By virtue of virtue, of the embodiment of the Latinate, of the swerve. As if the body were virtual, and the writing a performance or dance around it, moving in to licking the flesh, that is to a wavering or moment around the flesh. Age is abandoned; there are boys and girls a-plenty and it's hard to tell the couplings. Everyone is linked, including the sentence reading sometimes shuddering like branches, back and forth, the palindromic of the word, not the letter. Or the palindromic of the book itself.

So I take the book as a body, as a Paramour. It murmurs through the lilt of it, my only problem the "Introduction." What is wrong with the "Introduction"? That the author feels it is needed as a portal at all, that it begins on an odd and awkward note, "This is a very conservative book." The way it isn't isn't the point, isn't isn't; what is is that it is something that should not be conjured by the line. I'd have said nothing, just as saying, "This book has diphtheria" would place the text under the denial of disease, not dis/ease, askew as the book is, the energy of rooting under skirts and shirts and pants, Latinate toga. Which I've never read (of) anything like it and like the best work, I don't think "poetry" or "text" or "writing" but an unfolding of a body dreaming and convulsing in sprung delight.
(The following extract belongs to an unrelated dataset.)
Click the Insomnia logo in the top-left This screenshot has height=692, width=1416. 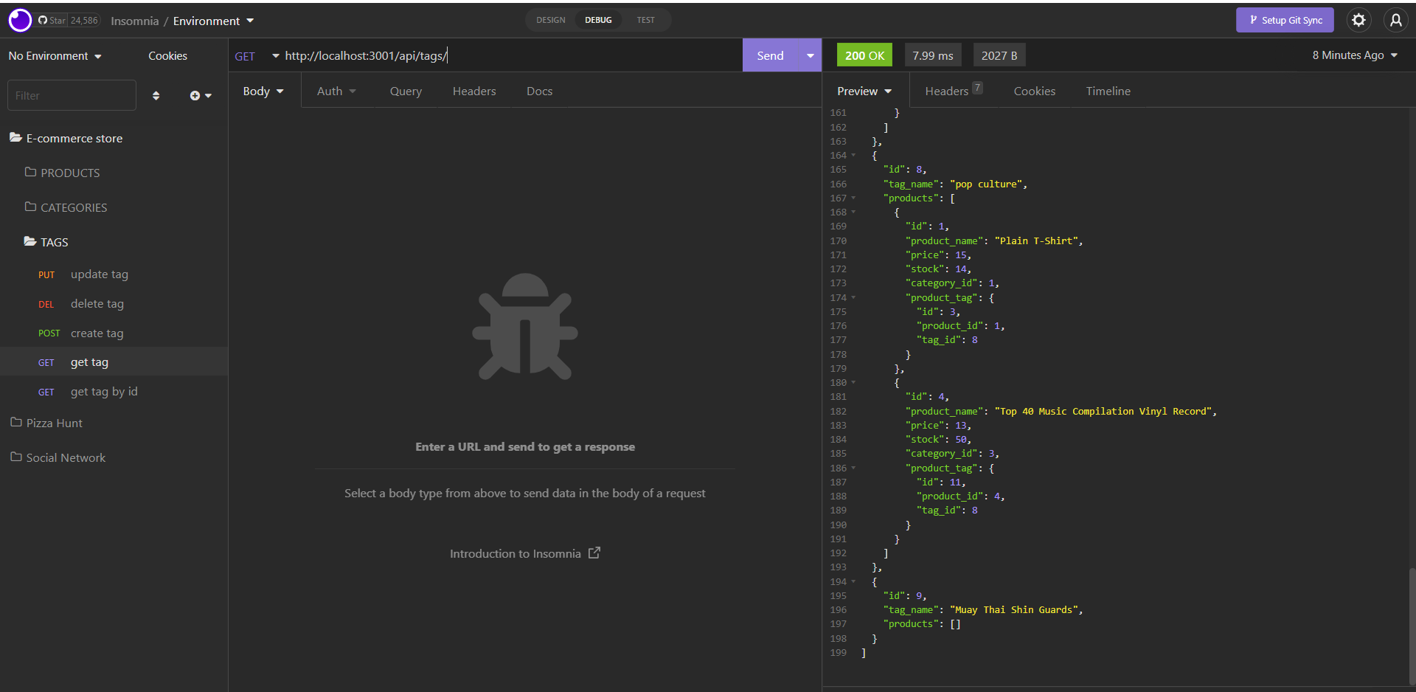tap(19, 20)
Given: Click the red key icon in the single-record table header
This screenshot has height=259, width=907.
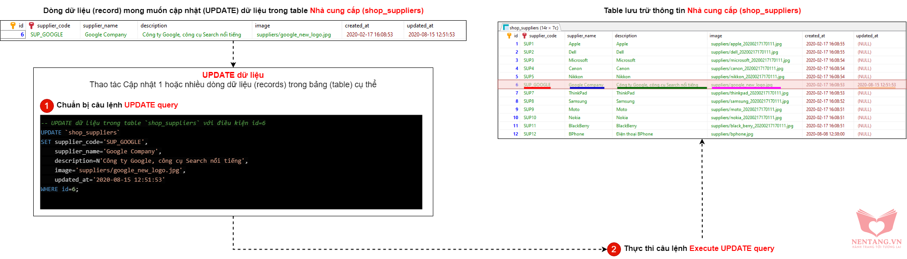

This book is full of pain; I like it. It has the worst pun in the world, the author of a Chinese book, Kud Tzu, not the Sun nor the Father (who appears elsewhere). "This" and "Thus" play rolls, I think of thIs as masculine, thUs as feminine, but doubles mirror doubles all through; there are doubled and occasion-tripled columns.

Some reminds me of Mac Low, some of Language stuff, some of Hopkins, some of nameless things. She has a group with Ovid in the Intro; I'd rather not look or see, except for that Kud and Ovid, whom I name because she does.

The following are two from "Song of the Piper's Innocence, THIS' Signature Poem":

'Pipe, sit still on down and up
In a bed that all may wet.'
So he rub so for a try;
And Pipe pick a favorite spot.

And Pipe make a little hurt,
And Pipe stain the pillow white,
And Pipe step on happy feet
Every kid wins first to beat
.

I do love boy and girl and Innocence which may be because of Mind travel as this is oddly Taoist work as well, burbling bodies and arms and legs and deaths and "This' Appeal for this Children's Crusade" which has

Believe me: bankers, big and small whores, raving
naked adults, unclean, bursting germs
at my feet shred

and is really all memorable; well, this is one of the ones with Michael Jackson in the background, but might be a better Lucan. Saturnalia and druid, citric all through.

The Kud Tzu section, "Manual for Love and War," reminds me of Jabes, the slight of hand and text turned inward, as in "Generally, controlling everything is the same as controlling one specific thing." which takes a moment. This section is sustained; I can't imagine backwards. I read parts backwards to be sure, in relation to her "To this end, the author ventures to write everything that is written in the text both forwards and backwards." Mirrorings make me dizzy! In "Pierce and Plow, Man" alliteration works wonder, by the way and is beautiful, burnished; oh, one has the feeling that the whole of the work is odd-in-truth and not for the weird of it.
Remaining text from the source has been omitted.